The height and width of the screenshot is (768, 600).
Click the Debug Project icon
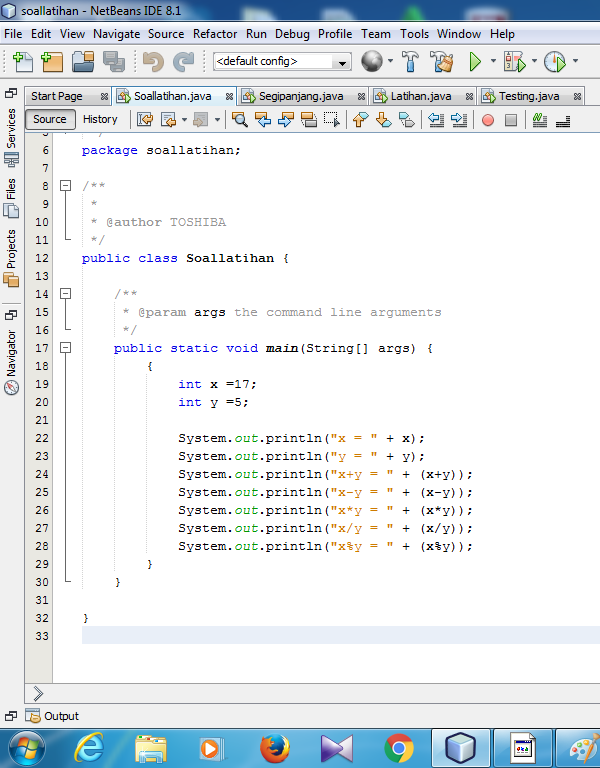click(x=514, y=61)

...

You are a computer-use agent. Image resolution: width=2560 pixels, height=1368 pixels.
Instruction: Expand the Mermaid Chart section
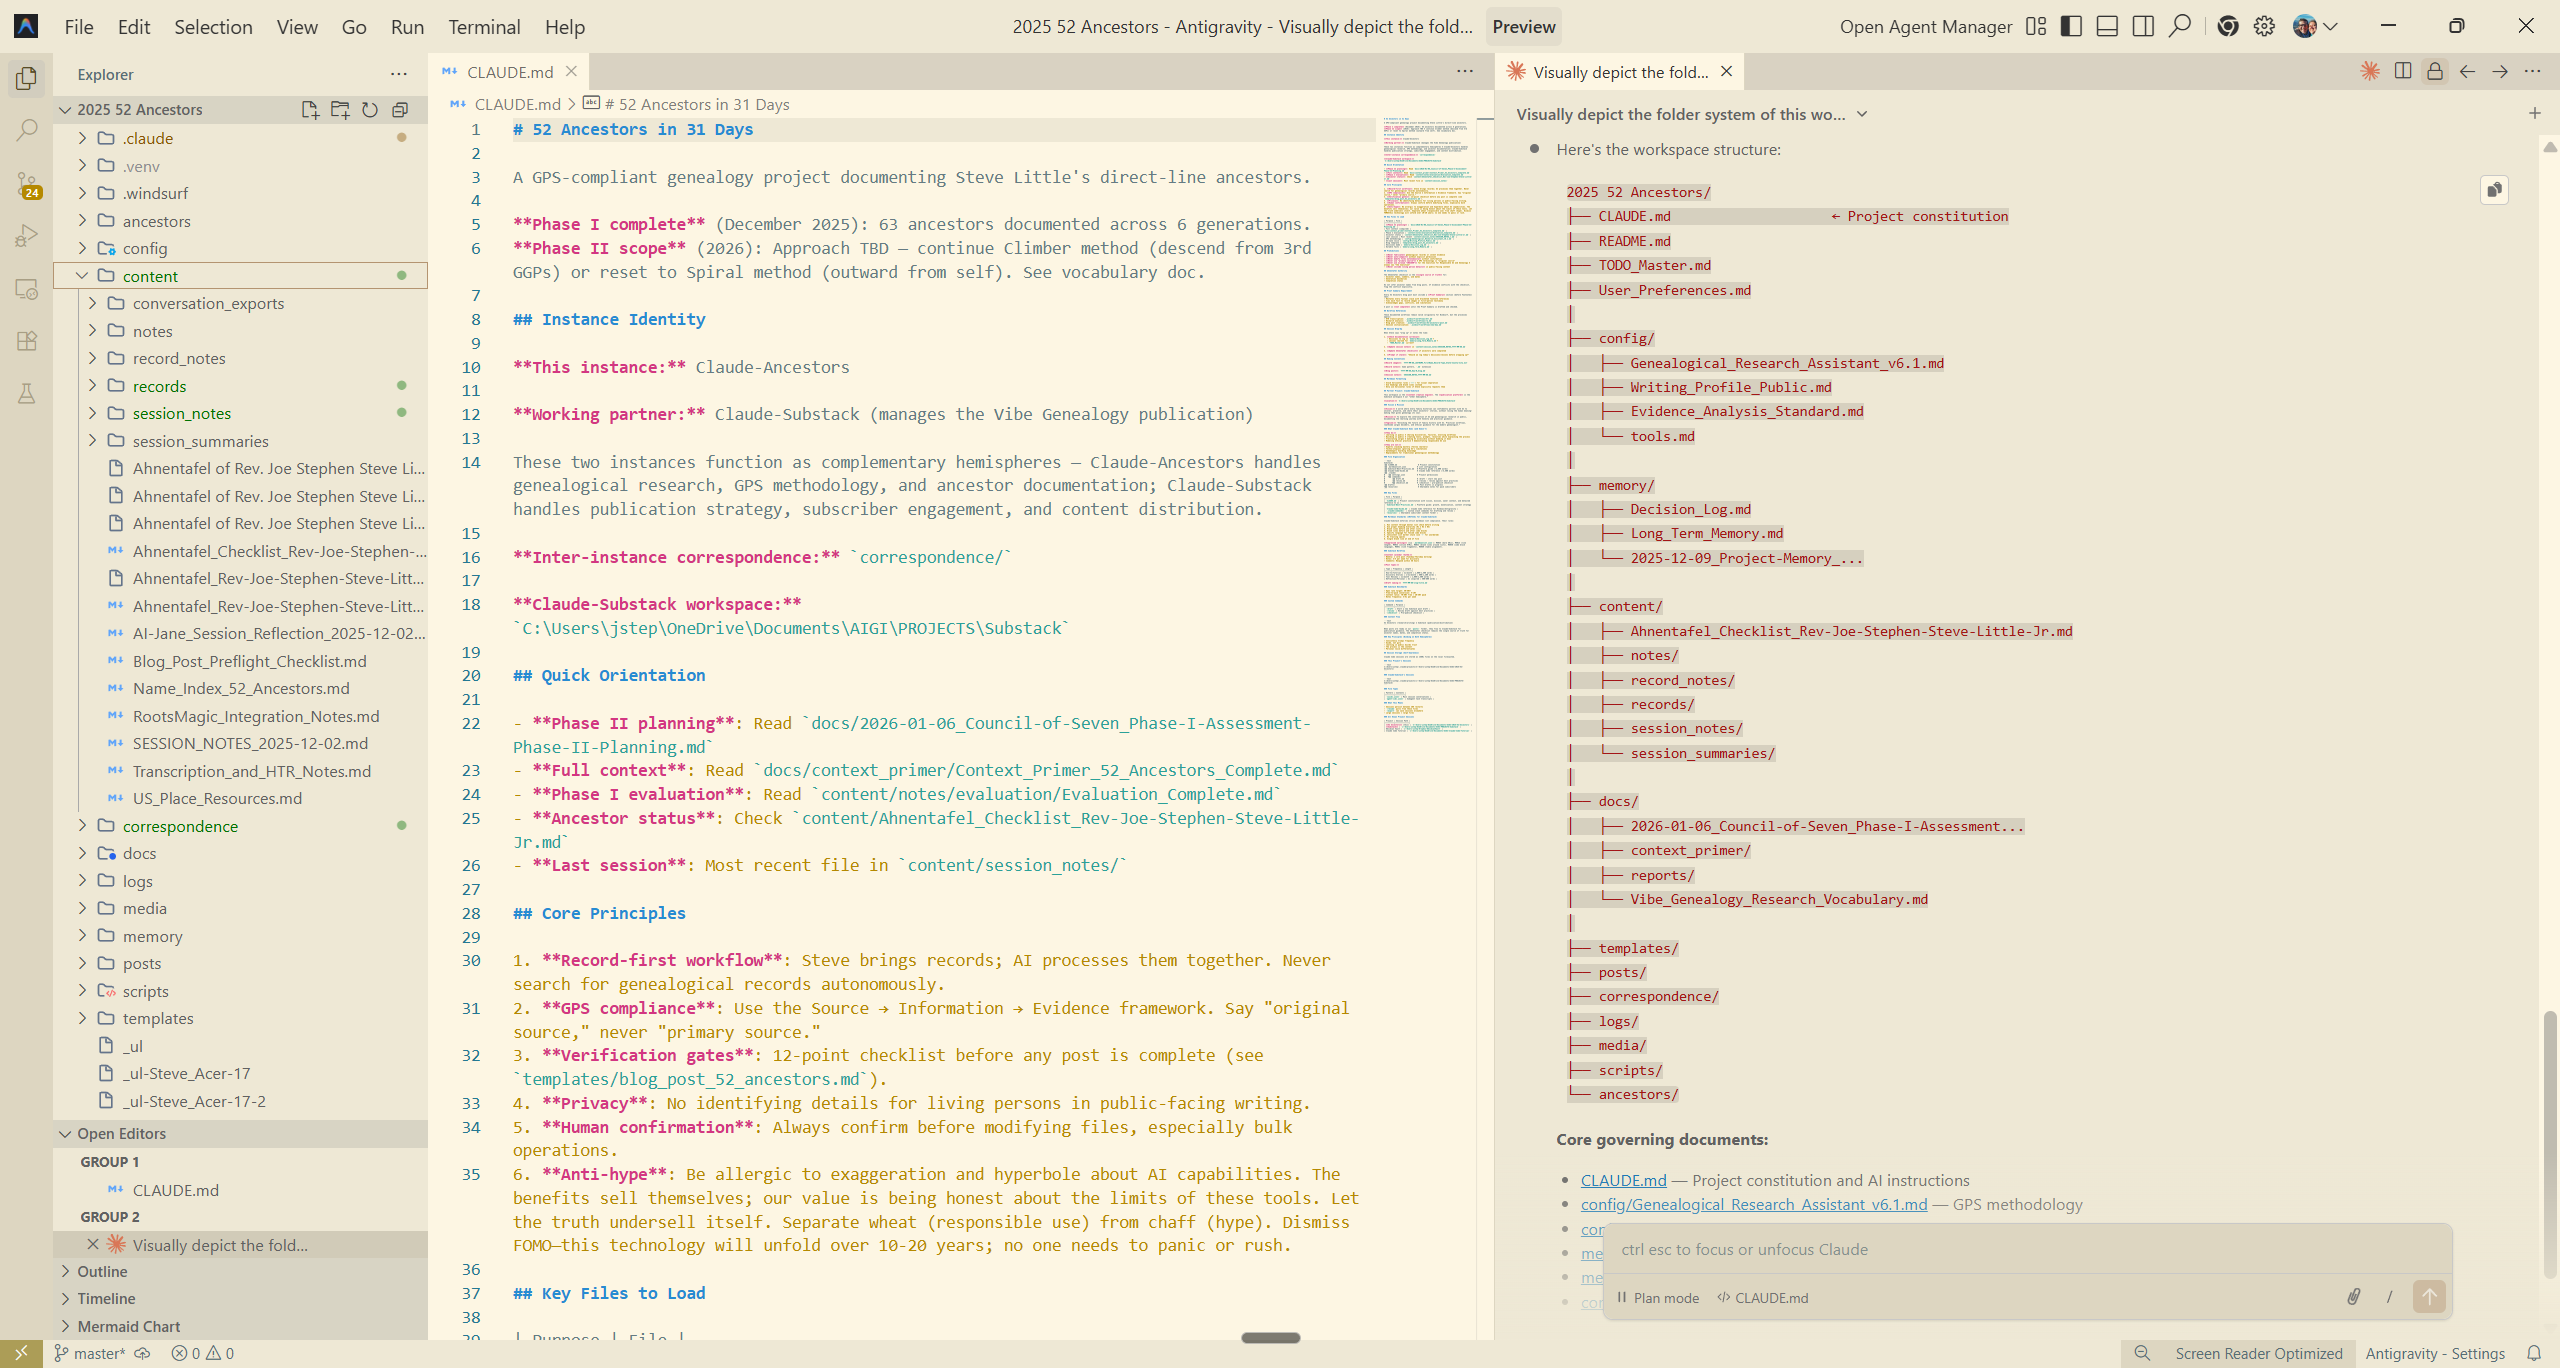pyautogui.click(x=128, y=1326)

Instructions for the task:
Rescale the material between the lines holding "The height and" and "click(x=514, y=61)", inclusive. Write out every one of those lines, requests included, multiplying only the click coordinates in the answers by 1.35 and rounding to whole numbers, halves up, and leave the pictures out.

Solution to this exercise:
The height and width of the screenshot is (768, 600).
Click the Debug Project icon
click(x=694, y=82)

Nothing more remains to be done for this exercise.